* **THE PROBLEM**
Rewrite the listing below as a JSON list of strings, one string per line, skipping blank lines. Leave the pictures out.

--- BEGIN INFORMATION PROVIDED ---

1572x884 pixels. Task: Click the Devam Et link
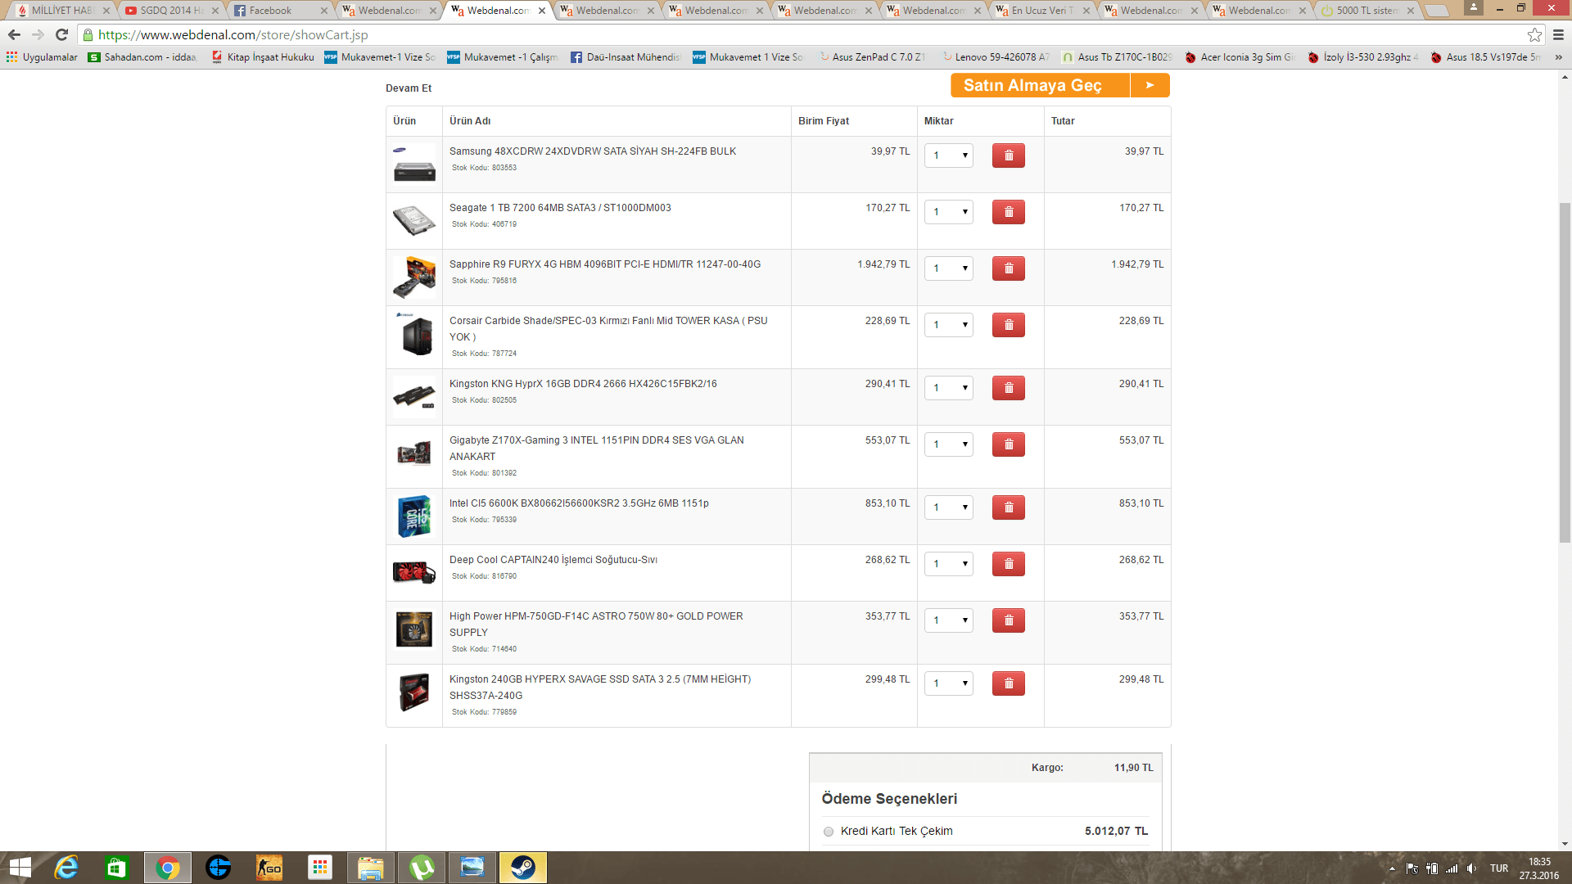(x=409, y=88)
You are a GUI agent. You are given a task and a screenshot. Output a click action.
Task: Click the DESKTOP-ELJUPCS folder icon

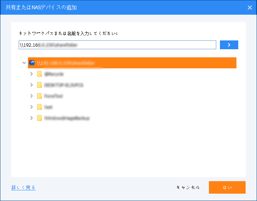39,85
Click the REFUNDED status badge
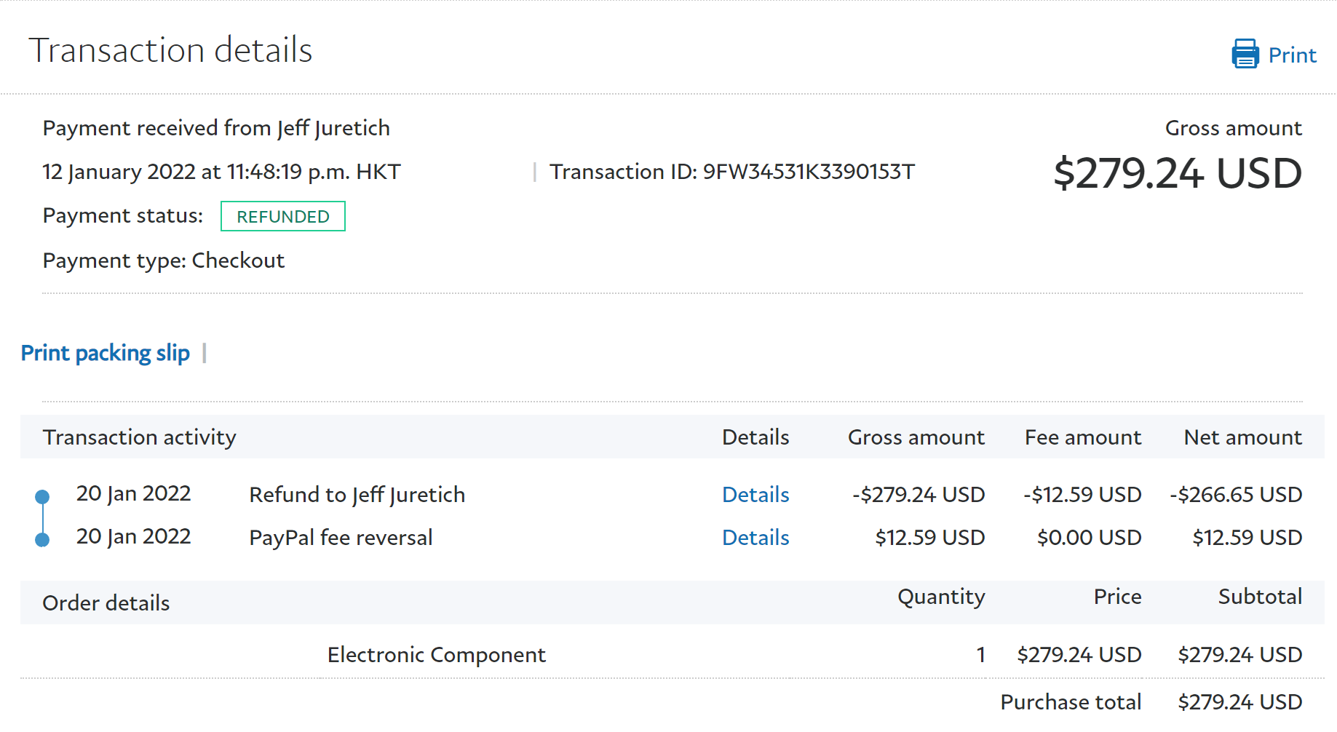The height and width of the screenshot is (732, 1337). pyautogui.click(x=282, y=216)
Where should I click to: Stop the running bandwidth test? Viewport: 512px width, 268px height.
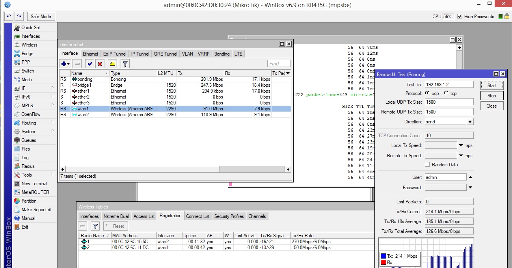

--- END INFORMATION PROVIDED ---

* **RESPONSE TO THE EXERCISE**
[
  "1572x884 pixels. Task: Click the Devam Et link",
  "(x=409, y=88)",
  "You are a GUI agent. You are given a task and a screenshot. Output a click action.",
  "Task: Click the DESKTOP-ELJUPCS folder icon",
  "39,85",
  "Click the REFUNDED status badge",
  "The height and width of the screenshot is (732, 1337). pyautogui.click(x=282, y=216)",
  "Where should I click to: Stop the running bandwidth test? Viewport: 512px width, 268px height."
]